Your genes may be to blame for poor weight loss.
The next time you reach for that irresistible piece of cake, think about how your genes might be controlling your craving. Researchers at the University of Michigan Health System have recently published a study in Nature revealing the link among genetics, appetite, metabolism and body mass index (BMI).
Genetic Investigation of Anthropometric Traits (GIANT) is the largest ever genome-wide study on the biology and genetics of obesity. Over 500,000 genetic samples were tested to determine the number of genes that play the roles in controlling human size and weight.
“If we can figure out which genes influence where fat is deposited, it could help us understand the biology that leads to various health conditions such as insulin resistance, diabetes, metabolic syndrome, and heart disease,” said Karen Mohlke, a professor of genetics at the University of North Carolina School of Medicine and a co-author of the study.
As many as 97 different regions across the genome were identified as having an effect on body mass index. Individuals are more likely to be obese if they carry a number of obesity susceptibility genes.
“The large number genes makes it less likely that one solution to beat obesity will work for everyone and opens the door to possible ways we could use genetic clues to help defeat obesity,” said Elizabeth Speliotes, an assistant professor at the U-M Health System. “We envision using these genetic markers to help doctors decide which treatments would work best to keep patients healthy.”
Obesity is often linked to diabetes and other metabolic diseases such as cardiovascular diseases and thyroid disorders. However, the study discovered that some individuals are more susceptible to weight gain but are also more protected against diabetes and heart disease.

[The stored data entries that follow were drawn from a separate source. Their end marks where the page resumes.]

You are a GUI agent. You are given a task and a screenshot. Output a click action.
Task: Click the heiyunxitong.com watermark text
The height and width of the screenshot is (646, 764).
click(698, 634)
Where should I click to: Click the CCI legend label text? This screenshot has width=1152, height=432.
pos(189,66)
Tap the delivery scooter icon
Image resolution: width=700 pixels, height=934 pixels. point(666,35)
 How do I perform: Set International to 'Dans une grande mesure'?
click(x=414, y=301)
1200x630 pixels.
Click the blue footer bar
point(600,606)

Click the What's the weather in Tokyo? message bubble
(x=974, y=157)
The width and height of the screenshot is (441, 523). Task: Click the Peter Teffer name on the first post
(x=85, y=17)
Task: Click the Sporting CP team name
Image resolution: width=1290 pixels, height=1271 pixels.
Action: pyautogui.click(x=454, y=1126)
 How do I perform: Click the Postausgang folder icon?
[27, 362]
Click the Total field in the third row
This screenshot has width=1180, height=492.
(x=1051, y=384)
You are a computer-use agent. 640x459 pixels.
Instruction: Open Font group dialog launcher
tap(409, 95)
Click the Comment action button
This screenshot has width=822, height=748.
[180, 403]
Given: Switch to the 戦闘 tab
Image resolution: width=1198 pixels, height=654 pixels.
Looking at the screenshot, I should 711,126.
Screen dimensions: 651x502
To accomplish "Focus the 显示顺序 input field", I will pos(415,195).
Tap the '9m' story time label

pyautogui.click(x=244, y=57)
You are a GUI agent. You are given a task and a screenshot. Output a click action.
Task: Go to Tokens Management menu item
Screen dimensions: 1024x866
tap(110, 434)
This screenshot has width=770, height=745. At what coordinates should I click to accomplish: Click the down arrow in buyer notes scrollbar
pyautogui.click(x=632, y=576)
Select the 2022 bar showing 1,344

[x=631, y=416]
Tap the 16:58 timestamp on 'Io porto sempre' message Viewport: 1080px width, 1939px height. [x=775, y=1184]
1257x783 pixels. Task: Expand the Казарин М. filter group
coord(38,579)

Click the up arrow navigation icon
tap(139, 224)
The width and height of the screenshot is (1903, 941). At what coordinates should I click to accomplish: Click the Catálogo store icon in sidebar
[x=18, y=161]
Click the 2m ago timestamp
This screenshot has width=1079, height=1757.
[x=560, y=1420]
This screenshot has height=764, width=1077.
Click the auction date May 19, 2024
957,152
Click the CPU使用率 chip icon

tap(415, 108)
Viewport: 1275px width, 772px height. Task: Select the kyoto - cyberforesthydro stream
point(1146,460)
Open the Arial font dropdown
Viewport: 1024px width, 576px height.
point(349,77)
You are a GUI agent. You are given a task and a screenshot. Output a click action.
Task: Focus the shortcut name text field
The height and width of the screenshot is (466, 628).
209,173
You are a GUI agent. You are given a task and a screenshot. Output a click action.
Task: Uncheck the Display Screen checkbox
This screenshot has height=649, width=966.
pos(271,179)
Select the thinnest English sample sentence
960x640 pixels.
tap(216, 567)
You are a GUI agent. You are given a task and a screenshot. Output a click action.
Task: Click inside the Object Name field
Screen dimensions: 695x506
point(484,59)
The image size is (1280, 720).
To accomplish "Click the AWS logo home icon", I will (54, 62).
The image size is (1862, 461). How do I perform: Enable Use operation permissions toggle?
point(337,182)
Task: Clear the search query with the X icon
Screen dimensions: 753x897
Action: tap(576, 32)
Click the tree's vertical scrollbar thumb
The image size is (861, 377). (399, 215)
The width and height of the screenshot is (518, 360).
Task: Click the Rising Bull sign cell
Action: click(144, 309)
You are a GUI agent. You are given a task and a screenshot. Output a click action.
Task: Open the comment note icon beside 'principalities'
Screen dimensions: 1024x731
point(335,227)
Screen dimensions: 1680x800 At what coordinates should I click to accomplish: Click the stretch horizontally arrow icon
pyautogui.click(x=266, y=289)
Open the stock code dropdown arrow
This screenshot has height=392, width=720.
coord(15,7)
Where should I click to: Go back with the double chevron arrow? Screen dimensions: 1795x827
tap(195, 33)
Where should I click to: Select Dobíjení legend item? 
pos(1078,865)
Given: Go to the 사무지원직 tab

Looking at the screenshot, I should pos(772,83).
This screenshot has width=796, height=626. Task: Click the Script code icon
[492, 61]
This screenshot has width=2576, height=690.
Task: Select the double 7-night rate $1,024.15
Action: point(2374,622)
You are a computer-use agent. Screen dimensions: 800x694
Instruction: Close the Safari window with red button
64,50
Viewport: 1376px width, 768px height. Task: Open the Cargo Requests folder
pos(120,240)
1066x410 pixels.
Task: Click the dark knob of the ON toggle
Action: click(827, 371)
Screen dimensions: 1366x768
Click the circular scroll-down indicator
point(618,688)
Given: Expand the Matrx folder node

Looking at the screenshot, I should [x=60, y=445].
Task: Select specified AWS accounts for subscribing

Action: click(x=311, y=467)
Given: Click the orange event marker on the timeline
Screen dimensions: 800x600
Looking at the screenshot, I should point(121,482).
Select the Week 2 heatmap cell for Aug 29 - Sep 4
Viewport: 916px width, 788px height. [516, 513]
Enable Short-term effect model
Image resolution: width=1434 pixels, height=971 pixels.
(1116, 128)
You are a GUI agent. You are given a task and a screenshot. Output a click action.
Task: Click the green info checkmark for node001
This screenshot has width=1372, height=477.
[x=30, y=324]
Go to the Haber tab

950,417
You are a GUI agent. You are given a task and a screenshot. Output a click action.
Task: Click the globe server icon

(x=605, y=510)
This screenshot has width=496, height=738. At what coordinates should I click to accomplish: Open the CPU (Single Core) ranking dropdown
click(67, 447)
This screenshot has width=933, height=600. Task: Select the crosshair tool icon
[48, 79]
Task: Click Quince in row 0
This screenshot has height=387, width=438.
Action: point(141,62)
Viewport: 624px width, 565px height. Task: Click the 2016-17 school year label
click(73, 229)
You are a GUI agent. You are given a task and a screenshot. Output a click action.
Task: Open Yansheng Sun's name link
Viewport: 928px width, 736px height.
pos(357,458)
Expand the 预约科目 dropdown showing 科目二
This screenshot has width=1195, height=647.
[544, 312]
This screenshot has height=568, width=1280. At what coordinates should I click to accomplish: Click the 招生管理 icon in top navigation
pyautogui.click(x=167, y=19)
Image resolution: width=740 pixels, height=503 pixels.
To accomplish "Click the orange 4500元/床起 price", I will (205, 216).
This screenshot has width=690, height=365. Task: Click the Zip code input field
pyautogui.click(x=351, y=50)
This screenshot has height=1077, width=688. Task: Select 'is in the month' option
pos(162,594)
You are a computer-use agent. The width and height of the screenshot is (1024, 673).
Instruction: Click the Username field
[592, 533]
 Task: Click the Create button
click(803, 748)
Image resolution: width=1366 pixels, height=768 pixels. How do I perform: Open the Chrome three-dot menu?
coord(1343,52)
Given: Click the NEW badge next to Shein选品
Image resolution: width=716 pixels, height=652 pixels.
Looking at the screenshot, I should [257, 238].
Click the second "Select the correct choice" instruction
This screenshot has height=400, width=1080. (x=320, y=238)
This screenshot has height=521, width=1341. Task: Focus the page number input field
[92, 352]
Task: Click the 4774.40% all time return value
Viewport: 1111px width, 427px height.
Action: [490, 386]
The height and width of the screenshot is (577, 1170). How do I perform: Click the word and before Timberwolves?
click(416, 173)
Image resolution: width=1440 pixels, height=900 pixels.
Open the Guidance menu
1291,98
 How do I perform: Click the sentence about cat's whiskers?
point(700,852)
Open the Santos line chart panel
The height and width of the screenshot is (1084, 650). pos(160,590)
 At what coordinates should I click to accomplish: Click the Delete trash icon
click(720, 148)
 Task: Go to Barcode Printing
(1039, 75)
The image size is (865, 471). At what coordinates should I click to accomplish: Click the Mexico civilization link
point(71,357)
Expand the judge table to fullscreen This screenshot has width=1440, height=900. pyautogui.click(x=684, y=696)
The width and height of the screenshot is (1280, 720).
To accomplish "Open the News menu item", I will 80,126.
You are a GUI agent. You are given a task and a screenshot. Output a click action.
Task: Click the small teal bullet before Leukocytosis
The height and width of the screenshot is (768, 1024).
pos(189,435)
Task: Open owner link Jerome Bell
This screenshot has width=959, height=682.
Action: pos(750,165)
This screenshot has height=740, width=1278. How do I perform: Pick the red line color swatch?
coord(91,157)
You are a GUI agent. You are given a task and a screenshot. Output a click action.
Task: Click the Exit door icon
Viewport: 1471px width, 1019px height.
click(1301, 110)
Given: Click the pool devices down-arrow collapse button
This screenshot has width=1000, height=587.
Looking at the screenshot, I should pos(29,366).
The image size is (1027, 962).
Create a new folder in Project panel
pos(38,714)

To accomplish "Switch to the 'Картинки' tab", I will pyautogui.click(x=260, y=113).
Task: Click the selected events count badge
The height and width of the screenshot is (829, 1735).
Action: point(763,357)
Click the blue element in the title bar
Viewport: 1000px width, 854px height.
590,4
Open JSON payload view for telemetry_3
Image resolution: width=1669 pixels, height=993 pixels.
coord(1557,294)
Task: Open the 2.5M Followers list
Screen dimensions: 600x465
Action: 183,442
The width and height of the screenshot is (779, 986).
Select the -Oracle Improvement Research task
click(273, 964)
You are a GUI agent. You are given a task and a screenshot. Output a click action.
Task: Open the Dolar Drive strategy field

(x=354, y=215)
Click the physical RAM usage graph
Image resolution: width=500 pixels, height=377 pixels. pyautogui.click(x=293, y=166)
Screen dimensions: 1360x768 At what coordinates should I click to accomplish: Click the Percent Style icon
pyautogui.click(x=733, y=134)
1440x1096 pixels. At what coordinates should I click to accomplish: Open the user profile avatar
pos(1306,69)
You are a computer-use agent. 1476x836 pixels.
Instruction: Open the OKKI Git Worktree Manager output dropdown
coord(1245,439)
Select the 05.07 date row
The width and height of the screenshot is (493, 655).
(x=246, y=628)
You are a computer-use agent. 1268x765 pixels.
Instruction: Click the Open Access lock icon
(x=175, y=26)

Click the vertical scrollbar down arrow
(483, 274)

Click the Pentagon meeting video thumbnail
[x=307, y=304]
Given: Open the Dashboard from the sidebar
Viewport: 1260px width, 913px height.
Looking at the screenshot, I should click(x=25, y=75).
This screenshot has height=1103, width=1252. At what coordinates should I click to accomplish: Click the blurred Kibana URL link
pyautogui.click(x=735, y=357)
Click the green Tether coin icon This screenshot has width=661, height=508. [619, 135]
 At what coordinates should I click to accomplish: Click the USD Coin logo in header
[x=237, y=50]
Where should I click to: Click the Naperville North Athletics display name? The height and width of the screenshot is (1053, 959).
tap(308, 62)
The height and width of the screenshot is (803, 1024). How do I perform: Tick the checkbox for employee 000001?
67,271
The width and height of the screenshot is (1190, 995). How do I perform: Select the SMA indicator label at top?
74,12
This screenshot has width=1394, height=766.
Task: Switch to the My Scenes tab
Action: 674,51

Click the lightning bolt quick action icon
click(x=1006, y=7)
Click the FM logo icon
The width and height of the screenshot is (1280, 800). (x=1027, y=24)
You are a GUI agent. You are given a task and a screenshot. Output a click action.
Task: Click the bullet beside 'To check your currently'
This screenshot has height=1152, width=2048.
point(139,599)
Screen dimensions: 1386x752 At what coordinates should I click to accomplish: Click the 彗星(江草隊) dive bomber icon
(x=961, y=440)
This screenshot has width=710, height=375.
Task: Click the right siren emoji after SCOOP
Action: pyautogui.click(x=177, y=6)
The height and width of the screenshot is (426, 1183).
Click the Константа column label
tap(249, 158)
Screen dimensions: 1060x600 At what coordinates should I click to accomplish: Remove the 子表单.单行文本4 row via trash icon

“Who cares about obesity if it’s not going to affect your health,” said Speliotes.
The research not only provides a link between genetics and obesity, but also uses novel computational approaches to look at the neuronal and biological pathways. These pathways are important metabolic regulatory mechanisms. The central nervous system (CNS) and the hypothalamus were found to play a central role in body weight regulation. The hypothalamus secretes neurohormones that regulate a number of important psychological and behavioral responses such as appetite, body temperature, sleep and internal biological body clock. Glutamate receptor activity and synaptic plasticity are pathways in the CNS that respond to changes in feeding and fasting. Glutamate receptors are responsible for mediating excitatory neurotransmitters, sending signals between neurons through synapses. Synaptic plasticity is the change in strength and ability of synapses in receiving neurotransmitters, depending on the quality and quantity of neurotransmitters released. These pathways are being considered potential therapeutic targets for the management of body weight.
The study stressed that a healthy lifestyle and exercise will help keep those pounds off despite the influence of genetic factors.